Purpose : Retinal degenerations are a large cluster of diseases characterized by the irreversible loss of retinal neurons. Neurotrophic factors, which elicit broad-spectrum protection against a variety of insults, have been proposed as potential therapies. While this has had success, the inability to control therapy expression has been a major limitation. To address this problem, we developed a drug-regulated neuroprotective factor named Retinal Protective Factor 2 (RPF2).

Methods : The RPF2 transgene consists of a synthetic neurotrophic factor fused to the E. coli DHFR destabilization domain and cloned into AAV compatible vectors with a chicken beta actin promoter. For in vitro studies, plasmids were transfected into rMC-1 cells and treated with varying concentrations of TMP to induce RPF2 stability. Levels of secreted RPF2 were detected by ELISA. Immunoblots from conditioned media experiments were used to measure STAT3 activation. Modified AAV2 or AAV6 capsids were used to deliver RPF2 into Balb/c or rd10 mouse models by intravitreal injections. TMP was provided to the animals in food or through intraperitoneal injection at varying doses. Electroretinography (ERG), OptoMotry (OKT), optical coherence tomography (OCT) and immunohistochemistry (IHC) were utilized to determine retinal function and morphology. For light damage (LD), animals were exposed to 1000 lux of light for 4 hours.

Results : RPF2 expression was induced in a TMP dose-dependent manner and was reversible with drug withdrawal. Induced RFP2 secretion was able to activate STAT3 in un-induced cells. In vivo data show that induced RPF2 gene therapy was safe and did not induce inflammation. ERG, OCT, and OKT data also show that induced-RPF2 protected photoreceptors from light damage and prevented retinal degeneration caused by the PDE6b^rd10 mutation. Mice with induced RPF2 expression maintained visual acuity as measured by OKT, and have preservation of cones as seen by IHC.

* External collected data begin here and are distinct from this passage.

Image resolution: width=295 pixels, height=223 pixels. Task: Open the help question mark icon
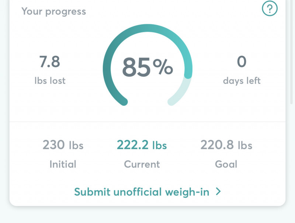click(270, 8)
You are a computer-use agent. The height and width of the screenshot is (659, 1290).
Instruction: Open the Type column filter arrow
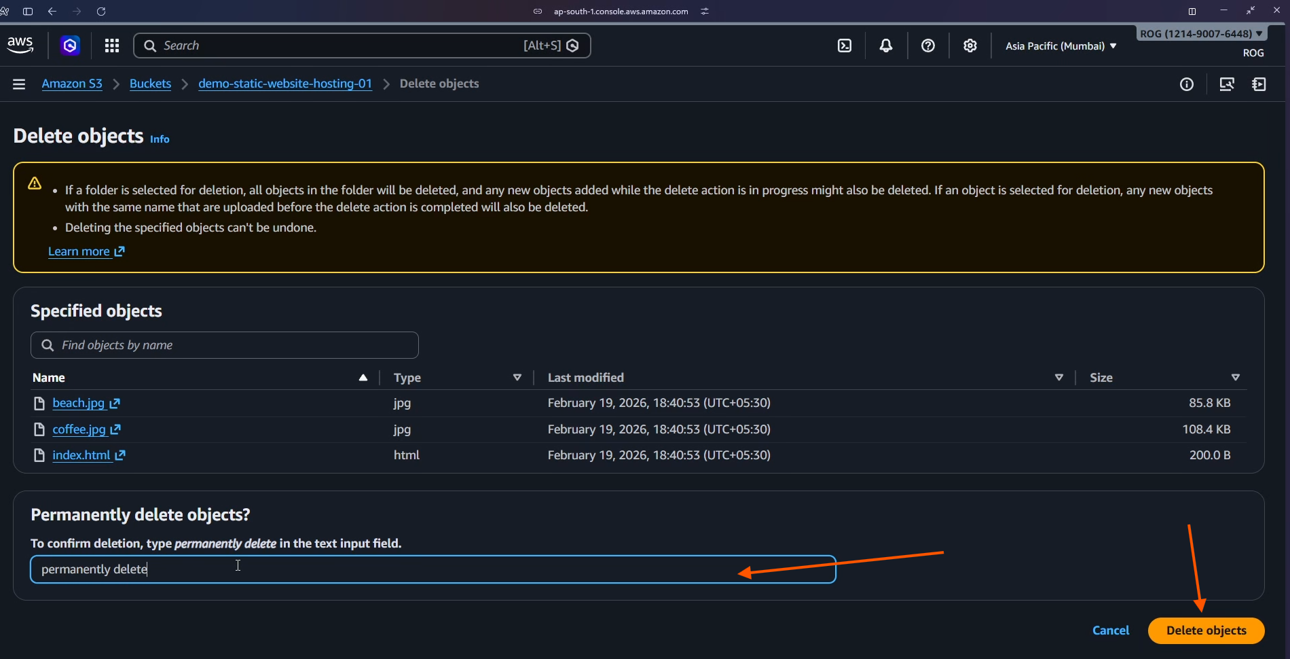[x=517, y=378]
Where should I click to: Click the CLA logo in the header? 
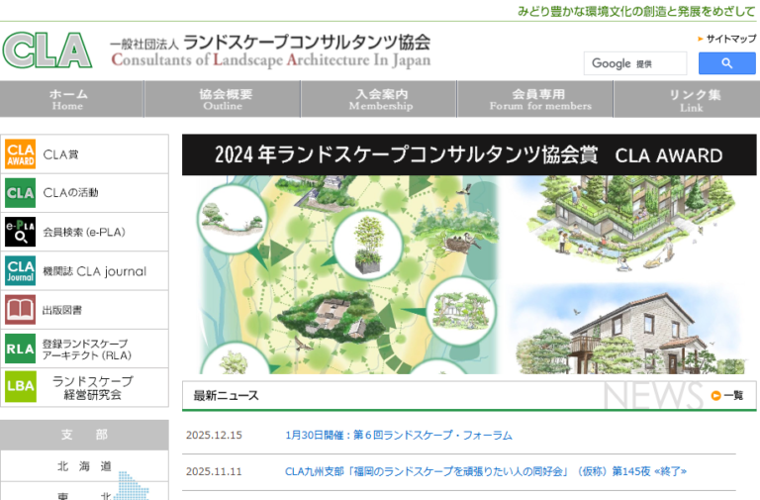click(48, 50)
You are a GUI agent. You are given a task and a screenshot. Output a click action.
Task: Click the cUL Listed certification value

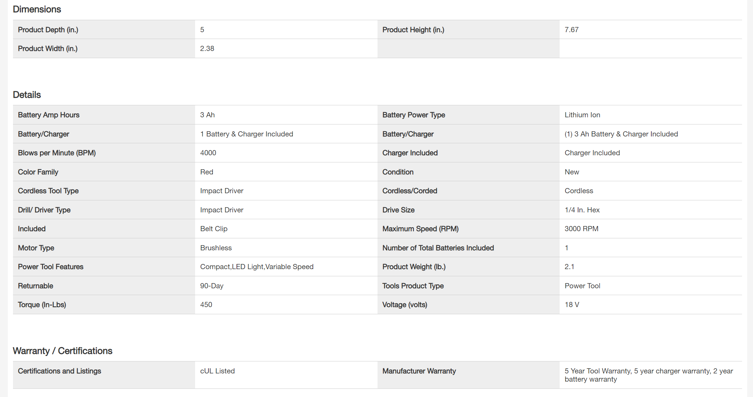[x=217, y=371]
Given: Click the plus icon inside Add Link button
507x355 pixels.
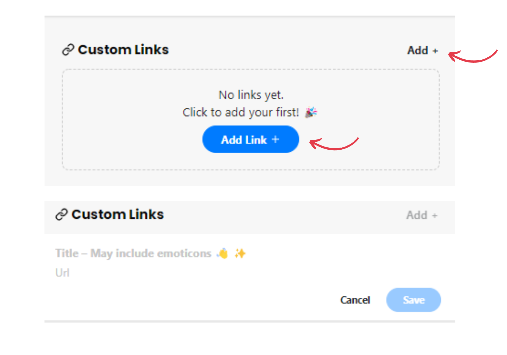Looking at the screenshot, I should pos(275,139).
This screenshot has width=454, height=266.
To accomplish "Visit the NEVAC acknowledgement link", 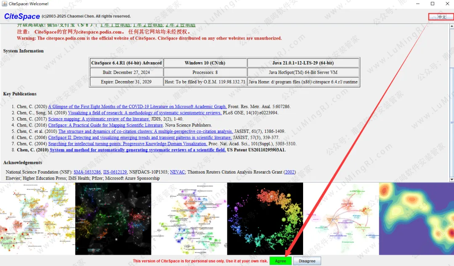I will pyautogui.click(x=177, y=172).
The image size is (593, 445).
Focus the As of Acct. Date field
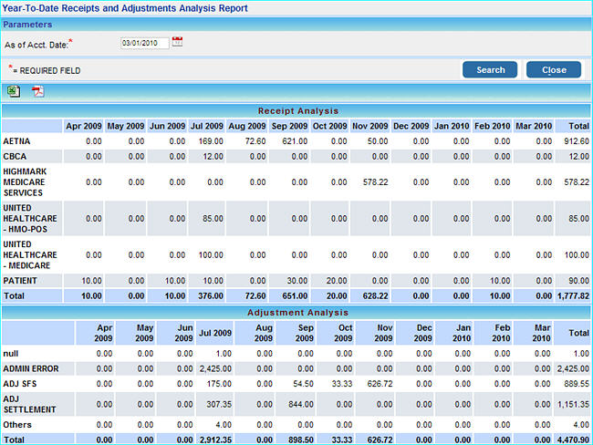(144, 43)
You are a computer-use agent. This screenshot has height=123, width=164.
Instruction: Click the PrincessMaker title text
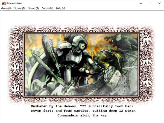[x=15, y=3]
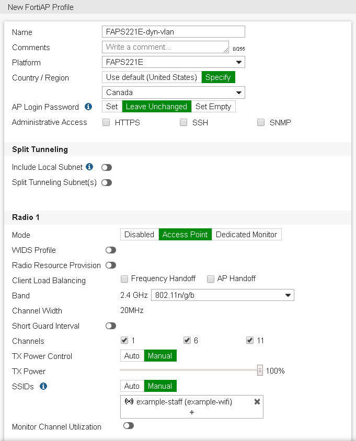356x441 pixels.
Task: Set SSIDs selection mode to Auto
Action: [132, 386]
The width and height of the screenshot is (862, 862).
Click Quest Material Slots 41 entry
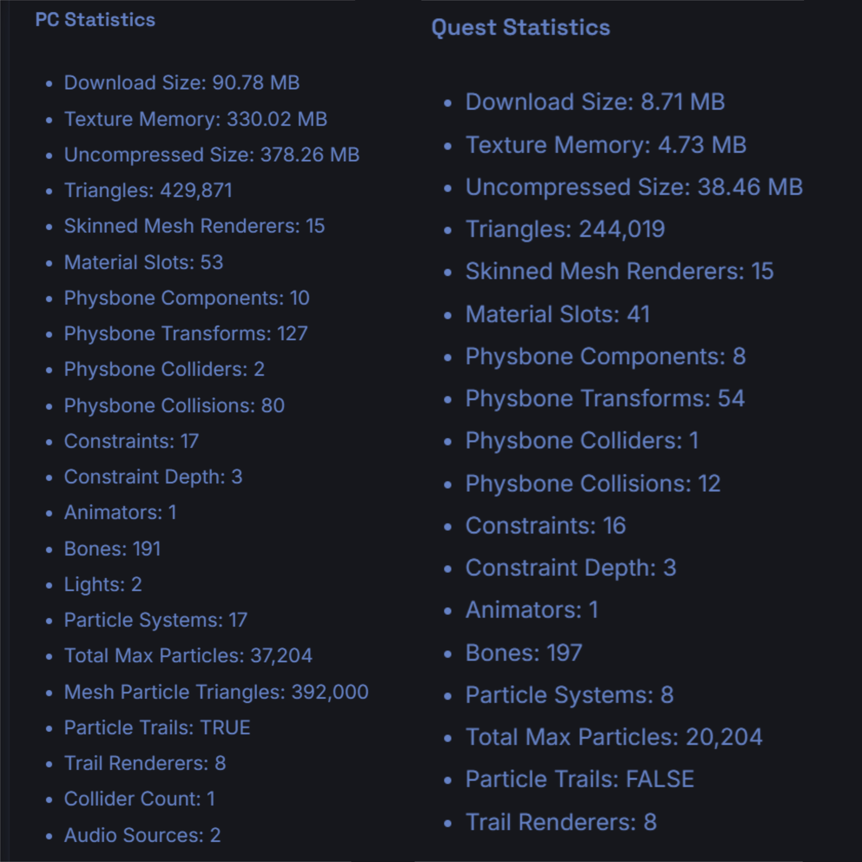(x=558, y=314)
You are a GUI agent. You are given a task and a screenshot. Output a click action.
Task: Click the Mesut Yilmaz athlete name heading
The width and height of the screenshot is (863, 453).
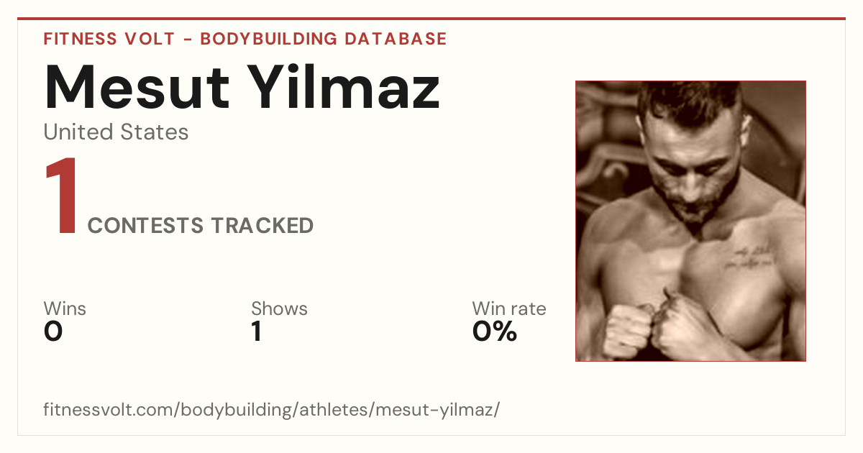click(242, 87)
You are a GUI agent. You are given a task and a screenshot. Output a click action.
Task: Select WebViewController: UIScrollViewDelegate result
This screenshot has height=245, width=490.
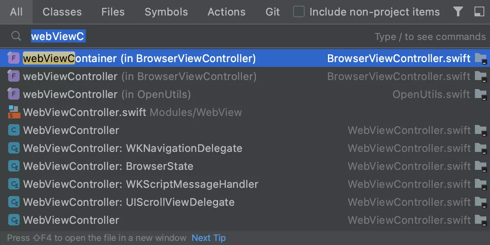pyautogui.click(x=129, y=202)
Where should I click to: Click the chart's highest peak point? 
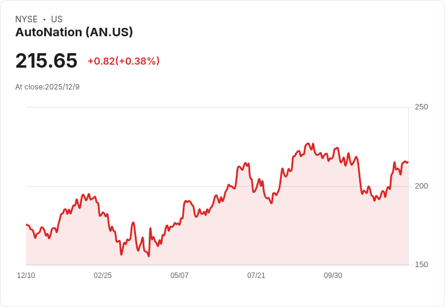point(308,144)
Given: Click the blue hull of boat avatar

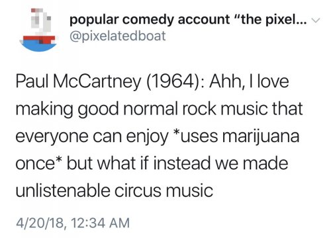Looking at the screenshot, I should 38,46.
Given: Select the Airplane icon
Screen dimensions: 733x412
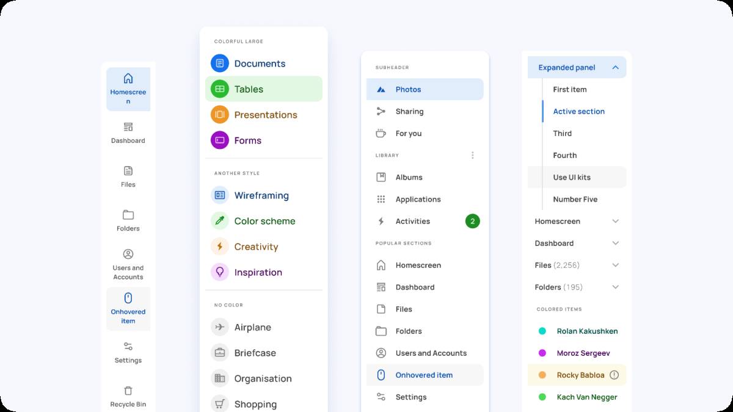Looking at the screenshot, I should coord(219,327).
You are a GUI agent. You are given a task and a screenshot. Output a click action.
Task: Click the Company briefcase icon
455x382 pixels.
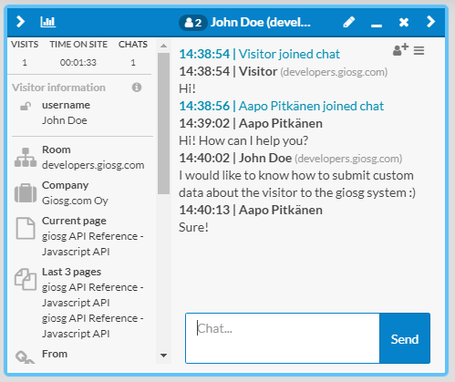(26, 192)
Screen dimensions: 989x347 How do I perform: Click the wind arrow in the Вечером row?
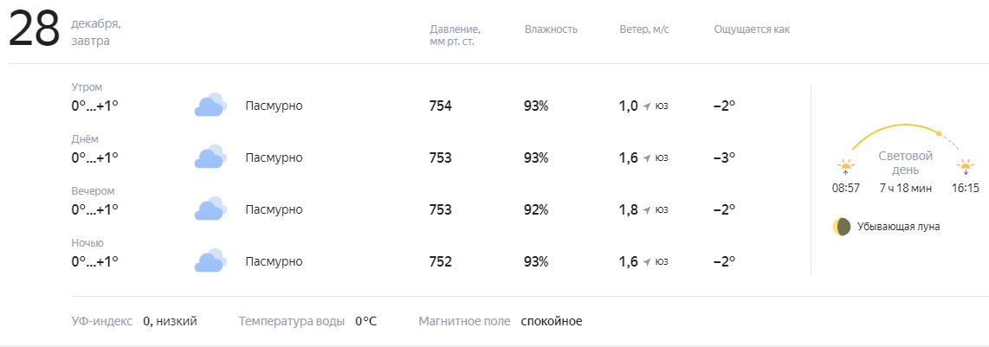click(x=647, y=210)
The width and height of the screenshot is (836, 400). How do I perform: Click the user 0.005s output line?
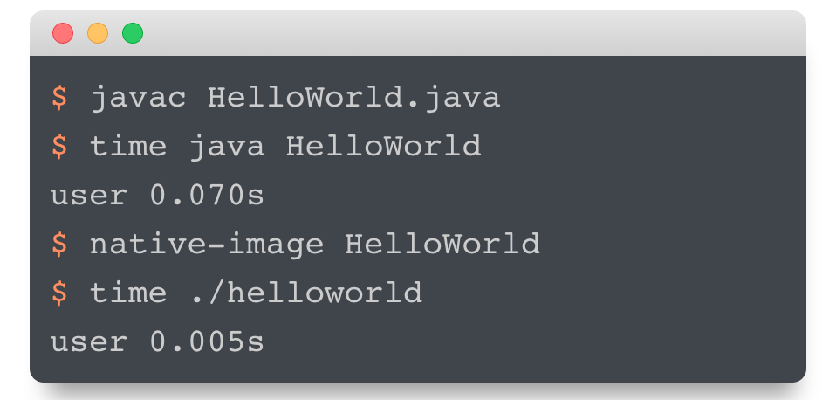(x=157, y=341)
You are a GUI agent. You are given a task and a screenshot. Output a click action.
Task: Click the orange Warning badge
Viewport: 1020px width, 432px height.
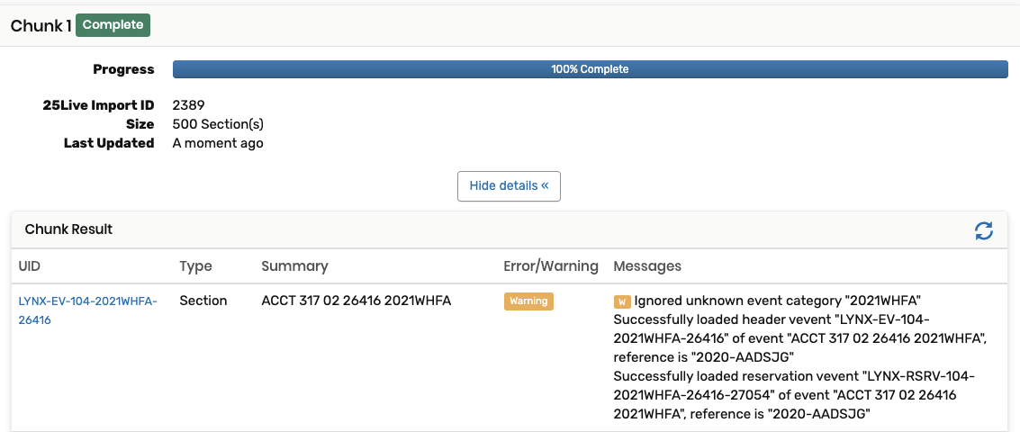[x=528, y=302]
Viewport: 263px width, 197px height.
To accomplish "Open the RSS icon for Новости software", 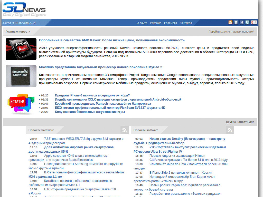I will pos(229,130).
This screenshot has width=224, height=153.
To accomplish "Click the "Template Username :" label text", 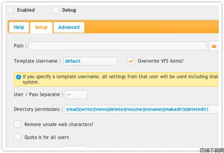I will [x=37, y=61].
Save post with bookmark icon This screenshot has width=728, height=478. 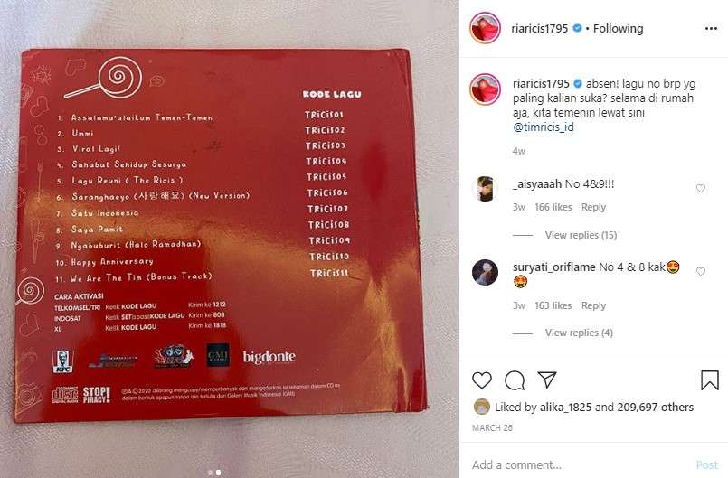709,380
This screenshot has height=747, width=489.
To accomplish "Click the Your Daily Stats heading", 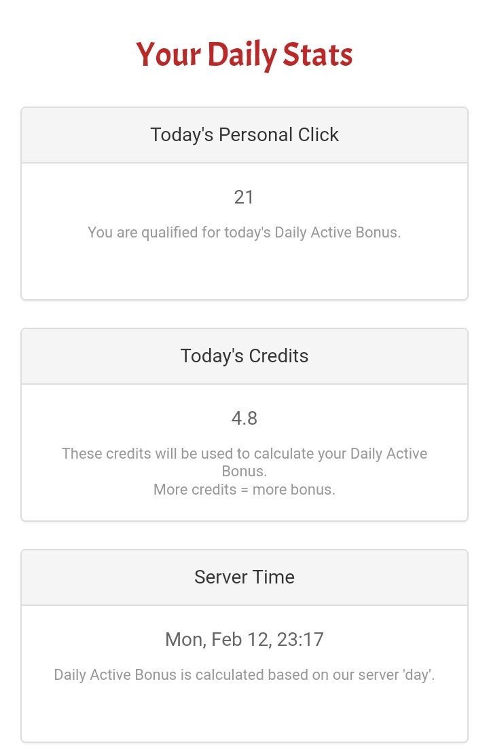I will pyautogui.click(x=245, y=54).
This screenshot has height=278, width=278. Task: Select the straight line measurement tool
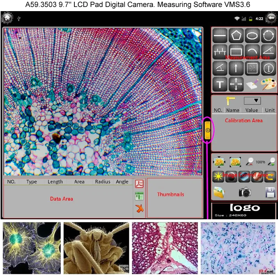[220, 36]
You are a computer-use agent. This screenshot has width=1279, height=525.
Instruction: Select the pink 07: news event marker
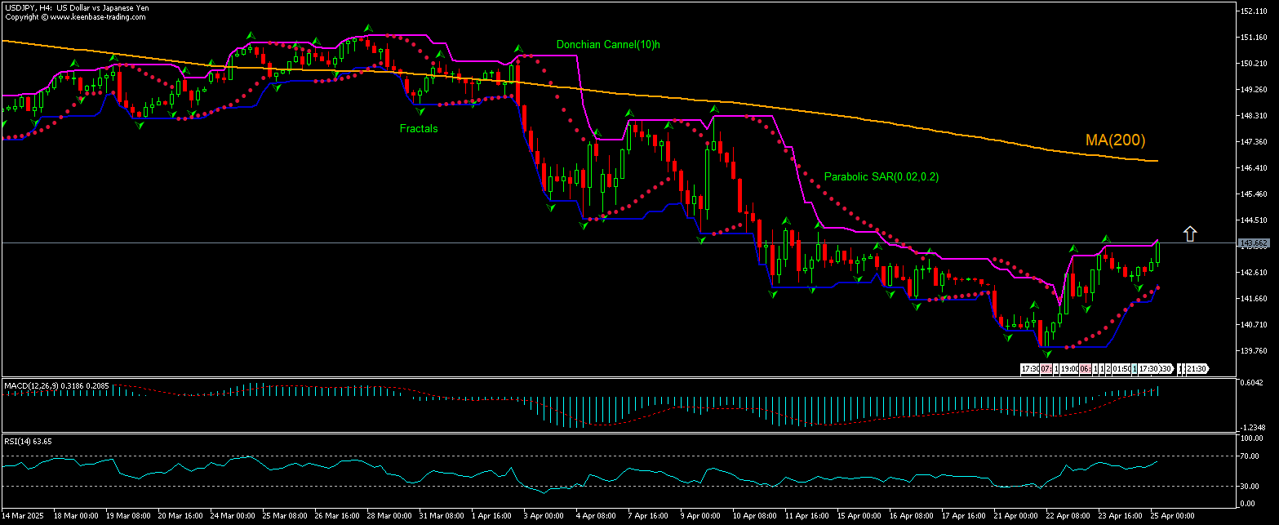tap(1046, 369)
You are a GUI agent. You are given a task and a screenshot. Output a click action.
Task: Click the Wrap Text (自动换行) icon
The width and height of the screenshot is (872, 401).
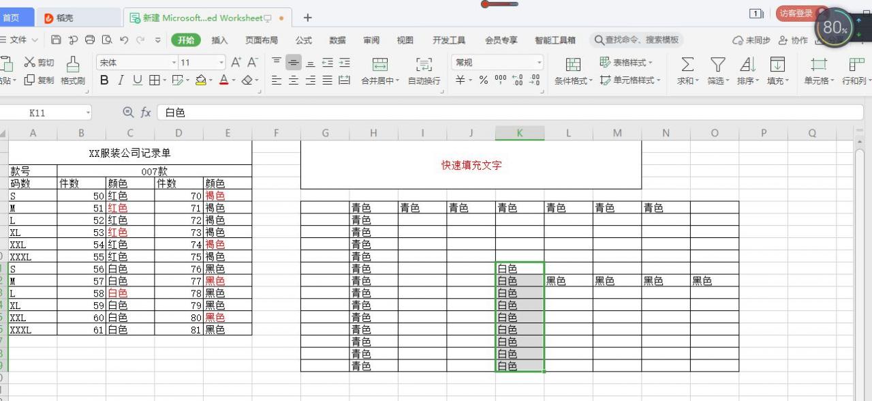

Conclusions : We show that RPF2 is a potent neuroprotective factor for photoreceptors against multiple models of degeneration. Its expression is tunable by drug concentration and is reversible with drug withdrawal. This therapy’s broad-spectrum activity could function as a primary, standalone therapy, or used as an adjunct to a gene replacement or stem cell therapies.

This is an abstract that was submitted for the 2018 ARVO Annual Meeting, held in Honolulu, Hawaii, April 29 - May 3, 2018.